- Associated Press - Sunday, April 30, 2017

JACKSON, Wyo. (AP) - The population of non-native mountain goats is growing prolifically in the Teton Range in Wyoming, while the number of native bighorn sheep is in noticeable decline, a biologist says.

Counting bighorn sheep from a helicopter over the past three years, Wyoming Game and Fish Department biologist Aly Courtemanch has tallied no more than 57 bighorns in the Tetons, a considerable drop from counts of 96 in 2008 and 81 in 2010.

“We’ve always said we believe the population was stable at about 100 to 125 sheep, but it seems like these recent counts indicate that it’s dipped,” Courtemanch said.

Factoring in sheep that she missed from the helicopter, Courtemanch figures there’s likely 80 or so sheep inhabiting the Tetons.

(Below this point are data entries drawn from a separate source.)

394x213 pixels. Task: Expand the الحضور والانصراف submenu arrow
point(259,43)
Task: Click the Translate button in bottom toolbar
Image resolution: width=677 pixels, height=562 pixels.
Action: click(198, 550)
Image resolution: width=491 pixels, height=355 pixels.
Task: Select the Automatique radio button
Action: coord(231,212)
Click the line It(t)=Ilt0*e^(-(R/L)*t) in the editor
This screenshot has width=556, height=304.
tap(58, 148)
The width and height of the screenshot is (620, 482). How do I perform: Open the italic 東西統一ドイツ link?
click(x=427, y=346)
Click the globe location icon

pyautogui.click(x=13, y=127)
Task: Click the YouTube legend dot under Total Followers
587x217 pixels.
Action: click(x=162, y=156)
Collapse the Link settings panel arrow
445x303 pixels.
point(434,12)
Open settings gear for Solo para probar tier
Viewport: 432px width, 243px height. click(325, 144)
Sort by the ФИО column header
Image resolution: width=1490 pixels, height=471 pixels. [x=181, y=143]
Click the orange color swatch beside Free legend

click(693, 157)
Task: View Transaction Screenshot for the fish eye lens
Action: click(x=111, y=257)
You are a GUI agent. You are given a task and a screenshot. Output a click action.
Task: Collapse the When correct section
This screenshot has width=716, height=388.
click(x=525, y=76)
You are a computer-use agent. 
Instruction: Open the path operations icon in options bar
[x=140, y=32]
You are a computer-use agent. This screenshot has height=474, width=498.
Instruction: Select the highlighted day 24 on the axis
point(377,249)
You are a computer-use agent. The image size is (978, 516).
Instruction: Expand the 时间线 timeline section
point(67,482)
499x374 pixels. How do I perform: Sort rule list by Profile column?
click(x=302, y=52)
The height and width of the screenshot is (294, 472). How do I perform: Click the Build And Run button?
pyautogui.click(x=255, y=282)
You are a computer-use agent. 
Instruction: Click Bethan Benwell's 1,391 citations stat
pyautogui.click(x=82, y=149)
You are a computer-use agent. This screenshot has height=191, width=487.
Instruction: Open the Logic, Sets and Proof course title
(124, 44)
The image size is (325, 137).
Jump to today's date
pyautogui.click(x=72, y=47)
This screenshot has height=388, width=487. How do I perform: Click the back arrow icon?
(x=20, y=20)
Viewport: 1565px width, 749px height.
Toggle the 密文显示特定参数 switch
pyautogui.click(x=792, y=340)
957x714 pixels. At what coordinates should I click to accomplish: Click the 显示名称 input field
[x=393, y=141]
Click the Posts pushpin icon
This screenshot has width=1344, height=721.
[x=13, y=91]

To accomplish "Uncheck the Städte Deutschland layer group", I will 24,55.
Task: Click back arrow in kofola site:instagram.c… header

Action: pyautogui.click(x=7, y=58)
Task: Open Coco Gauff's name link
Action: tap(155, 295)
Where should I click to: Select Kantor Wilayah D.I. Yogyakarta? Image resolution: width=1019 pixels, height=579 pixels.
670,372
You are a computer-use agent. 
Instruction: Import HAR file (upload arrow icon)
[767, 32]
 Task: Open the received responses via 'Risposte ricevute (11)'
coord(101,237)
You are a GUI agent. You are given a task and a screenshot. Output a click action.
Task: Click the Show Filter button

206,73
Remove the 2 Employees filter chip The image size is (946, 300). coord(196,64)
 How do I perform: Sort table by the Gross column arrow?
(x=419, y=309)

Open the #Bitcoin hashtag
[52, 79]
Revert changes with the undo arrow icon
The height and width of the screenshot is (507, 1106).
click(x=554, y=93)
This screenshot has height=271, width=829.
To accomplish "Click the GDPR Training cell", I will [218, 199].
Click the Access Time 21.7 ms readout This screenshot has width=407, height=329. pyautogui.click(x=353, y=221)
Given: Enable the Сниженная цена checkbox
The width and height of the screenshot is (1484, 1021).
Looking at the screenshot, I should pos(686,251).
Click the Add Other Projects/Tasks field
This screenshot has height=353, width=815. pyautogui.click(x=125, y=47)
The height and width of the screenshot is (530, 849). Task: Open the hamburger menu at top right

Meanwhile, an aerial count found 43 mountain goats - an exotic species introduced by Idaho decades ago to be hunted.

“The fact that we saw almost as many goats as we saw sheep is concerning,” Courtemanch told the Jackson Hole News & Guide (https://bit.ly/2oxzt2g ).

Bighorn sheep and mountain goats inhabit the West, including Colorado, Montana and Idaho, but mountain goats generally live in different terrain than bighorn sheep.

However, in the Tetons, one goat was seen within a couple hundred yards of the sheep, Courtemanch said.

The closeness is worrisome for managers because Teton Range goats have tested positive for strains of bacterial pathogens that can be deadly in bighorn, triggering potentially catastrophic pneumonia outbreaks.

Transmission among the two species has not been documented, nor is their relationship to one another well understood, at least in the Tetons.

Grand Teton National Park has been working on a management plan to rid the Tetons of mountain goats, but wildlife biologist Sarah Dewey said she couldn’t say right now when the plan might be completed.

Courtemanch said more research in the years ahead will reveal whether invading mountain goats are partly to blame for the bighorn decline.

“We don’t know if the drop in sheep numbers we’re seeing is a direct effect of the mountain goats being there,” said Courtemanch, who studied the herd for her University of Wyoming master’s thesis. “There’s a lot of pressures on that sheep population, and mountain goats might be one of those.”